#### [Given request]
Find every line in the records below that contains the string "instrukcją", treating uppercase and lowercase as different, and copy each of those lines in full.

Records for locating words and elements:
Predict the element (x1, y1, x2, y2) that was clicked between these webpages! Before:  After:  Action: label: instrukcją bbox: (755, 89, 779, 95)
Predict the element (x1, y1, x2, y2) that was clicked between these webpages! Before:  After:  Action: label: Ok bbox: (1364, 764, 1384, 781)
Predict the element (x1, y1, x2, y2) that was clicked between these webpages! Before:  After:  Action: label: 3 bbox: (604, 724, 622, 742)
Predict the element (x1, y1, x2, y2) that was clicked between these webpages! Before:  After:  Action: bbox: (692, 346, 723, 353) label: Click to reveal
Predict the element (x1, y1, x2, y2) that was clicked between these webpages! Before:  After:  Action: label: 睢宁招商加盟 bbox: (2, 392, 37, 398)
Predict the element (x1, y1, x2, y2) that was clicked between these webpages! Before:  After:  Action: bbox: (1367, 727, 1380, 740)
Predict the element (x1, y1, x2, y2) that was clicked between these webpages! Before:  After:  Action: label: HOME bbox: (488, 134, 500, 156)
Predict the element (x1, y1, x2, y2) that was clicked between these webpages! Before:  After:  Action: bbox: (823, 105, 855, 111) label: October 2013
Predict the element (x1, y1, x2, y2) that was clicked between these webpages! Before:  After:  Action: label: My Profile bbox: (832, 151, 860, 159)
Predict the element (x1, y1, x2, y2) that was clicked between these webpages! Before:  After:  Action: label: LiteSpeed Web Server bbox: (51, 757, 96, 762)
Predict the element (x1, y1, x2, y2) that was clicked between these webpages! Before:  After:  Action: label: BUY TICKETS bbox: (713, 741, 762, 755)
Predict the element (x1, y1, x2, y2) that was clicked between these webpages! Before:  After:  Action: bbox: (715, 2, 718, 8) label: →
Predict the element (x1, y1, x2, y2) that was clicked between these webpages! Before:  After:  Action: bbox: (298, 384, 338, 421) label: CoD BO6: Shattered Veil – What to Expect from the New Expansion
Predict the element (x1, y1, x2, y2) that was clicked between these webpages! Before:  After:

#### [Solution to this problem]
Predict the element (x1, y1, x2, y2) that was clicked between these webpages! Before:  After:  Action: label: instrukcją bbox: (755, 89, 779, 95)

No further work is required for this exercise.